Xu Xiaodong’s Cautionary Tale, Or What A Social Credit System Could Mean For New Zealand
by Vince McLeod
Xu Xiaodong is a Chinese MMA fighter and wind-up merchant who has gained fame for making fools out of bullshit artists. This has made him a target for the ire of the CCP, who have punished him through use of the Chinese social credit system. Xu’s example provides a cautionary tale about what might be coming the way of New Zealand dissidents.
In particular, Xu has made a fool out out of several supposed martial artists, who claimed to be teaching useful martial skills, but who were really just fraudsters. He has challenged several of them to bouts, which he invariably wins within 30 seconds.

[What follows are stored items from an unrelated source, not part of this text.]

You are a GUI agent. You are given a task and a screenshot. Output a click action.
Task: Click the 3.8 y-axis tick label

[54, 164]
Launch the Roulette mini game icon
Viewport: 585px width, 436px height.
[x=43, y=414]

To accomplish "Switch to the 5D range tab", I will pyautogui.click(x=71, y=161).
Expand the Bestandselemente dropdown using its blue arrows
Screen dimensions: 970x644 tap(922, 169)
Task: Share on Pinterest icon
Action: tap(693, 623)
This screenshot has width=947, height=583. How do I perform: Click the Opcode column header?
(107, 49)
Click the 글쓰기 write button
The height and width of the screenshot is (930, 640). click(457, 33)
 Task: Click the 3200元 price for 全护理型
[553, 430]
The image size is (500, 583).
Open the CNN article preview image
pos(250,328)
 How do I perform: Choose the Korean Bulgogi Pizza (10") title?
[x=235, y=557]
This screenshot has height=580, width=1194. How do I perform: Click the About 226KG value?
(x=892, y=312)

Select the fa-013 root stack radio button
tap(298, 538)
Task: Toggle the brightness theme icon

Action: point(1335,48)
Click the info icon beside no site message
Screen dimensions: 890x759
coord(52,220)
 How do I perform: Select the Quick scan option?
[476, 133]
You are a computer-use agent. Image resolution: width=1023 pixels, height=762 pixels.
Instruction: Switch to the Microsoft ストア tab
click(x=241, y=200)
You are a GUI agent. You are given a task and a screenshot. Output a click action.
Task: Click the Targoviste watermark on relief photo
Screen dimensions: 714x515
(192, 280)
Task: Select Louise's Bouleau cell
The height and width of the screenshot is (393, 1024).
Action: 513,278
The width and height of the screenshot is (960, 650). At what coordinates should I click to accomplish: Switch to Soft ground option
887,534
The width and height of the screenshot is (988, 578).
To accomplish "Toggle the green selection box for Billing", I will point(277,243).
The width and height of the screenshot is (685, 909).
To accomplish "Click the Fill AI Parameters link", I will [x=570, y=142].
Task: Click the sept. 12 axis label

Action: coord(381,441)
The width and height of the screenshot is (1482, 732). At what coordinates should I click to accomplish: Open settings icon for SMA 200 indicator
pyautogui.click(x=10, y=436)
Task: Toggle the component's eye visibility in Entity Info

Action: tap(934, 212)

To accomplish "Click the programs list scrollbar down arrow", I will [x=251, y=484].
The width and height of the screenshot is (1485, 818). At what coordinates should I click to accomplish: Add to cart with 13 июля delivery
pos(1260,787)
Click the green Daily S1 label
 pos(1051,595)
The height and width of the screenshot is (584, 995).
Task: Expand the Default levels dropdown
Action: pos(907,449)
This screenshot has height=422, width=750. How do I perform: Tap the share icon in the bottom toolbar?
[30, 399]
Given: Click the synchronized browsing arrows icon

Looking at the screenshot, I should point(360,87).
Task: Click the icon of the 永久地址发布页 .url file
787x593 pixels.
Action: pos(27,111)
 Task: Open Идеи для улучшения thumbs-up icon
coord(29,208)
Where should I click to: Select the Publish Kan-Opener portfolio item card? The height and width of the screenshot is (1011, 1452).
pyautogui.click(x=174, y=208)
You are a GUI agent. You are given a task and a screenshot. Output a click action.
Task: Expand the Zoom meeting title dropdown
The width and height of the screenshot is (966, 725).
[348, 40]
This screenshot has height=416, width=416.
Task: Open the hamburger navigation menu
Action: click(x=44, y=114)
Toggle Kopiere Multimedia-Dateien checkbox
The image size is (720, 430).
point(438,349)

This has upset the CCP because they consider the promotion of kung fu and tai chi to be in China’s cultural interests, and therefore that Xu’s actions are harming those interests by making people take kung fu and tai chi less seriously. Xu echoes the master morality of preferring the painful truth to the comfortable lie, in contrast to the slave morality of the CCP.
The most egregious thing about the CCP’s actions here is that Xu is revealing and destroying falsehood. He isn’t telling lies or making outrageous moral pronouncements. He isn’t going around saying that the CCP are evil and should be overthrown. He’s just telling the truth about the ineffective nature of certain traditional martial arts.
Xu Xiaodong is of the same spirit as the men who said that the Earth rotates around the Sun, and who were persecuted for it.
Simply for exposing the truth, Xu is suffering social credit penalties that have a significant impact on his life. One story holds that Xu had to travel for 36 hours without rest to get to the location of one of his fights, because he had been banned from planes and trains. He has also been forbidden from renting rooms in certain hotels.
If New Zealand ever introduces a central bank digital currency (a.k.a. a CBDC), they will have a similar power to suppress dissenters.
The Chinese system already allows the CCP to, for example, switch off a person’s ability to buy alcohol. A New Zealand social credit system based on a CBDC could easily achieve the same ends. Criticise the Government? No alcohol, tobacco or flights for you. No renting a room outside of your delegated containment zone.
A CBDC-based social credit system in New Zealand would also mean that, in the case of a repeat of last year’s Parliament Lawn protests, the New Zealand Government could simply shut off the bank accounts of anyone observed protesting. They could also pre-empt protests from starting by blocking known protesters from accessing the transport necessary to take them to Wellington.
It could mean that the people running alternative media channels like Counterspin and VJM Publishing could be prevented from owning property, as is currently the case in China for people with the lowest ratings. We could even be prevented from legally accessing the Internet.
New Zealand is already getting close to a situation where a Kiwi cannot hold a government office unless they parrot known lies about the Treaty of Waitangi being a partnership agreement. A social credit system in New Zealand would mean that you have to agree with the Government, even when it’s wrong, or face a penalty.
Imagine not being allowed to take domestic flights because you disagreed with co-governance, or the mass importation of cheap labour, or cannabis prohibition, or any one of the numerous evils that the New Zealand Government inflicts upon its long-suffering people.
The control freaks that forced the Covid mandates on us would love nothing more than to have another go. We already know that they’re planning a CBDC that central governments could use as a social credit system to silence dissenters. Some likely proposals are based on carbon credits, such that each person is allocated a set number of credits per set time period and can lose credits for displeasing the Government.
There are two major ways that freedom-lovers can fight against this.
The first is to raise awareness that it is happening. It’s not schizophrenia to say that powerful ruling-class interests are conspiring to strip rights and freedoms away form the masses. Ruling classes have always done that, all throughout history. The CBDC is just another step towards a Chinese-style social credit system. Make people aware of this.
The second is to explore alternative economies. Sometimes (but not always) this includes criminal ones. The black market has always existed to meet the needs of those who have been ostracised by tyrants. As entheogen users could tell you today, it still does. In any case, people can practice barter or trade for silver bullion without needing to become criminal.
What the case of Xu Xiaodong teaches us is that the tyrannical impulse on the part of the world’s ruling classes never goes away – it simply takes new forms depending on the technology available to it. The Covid mandates showed that the will to totalitarianism still exists among our ruling class. Letting them control us through a social credit system is the last thing the New Zealand nation needs.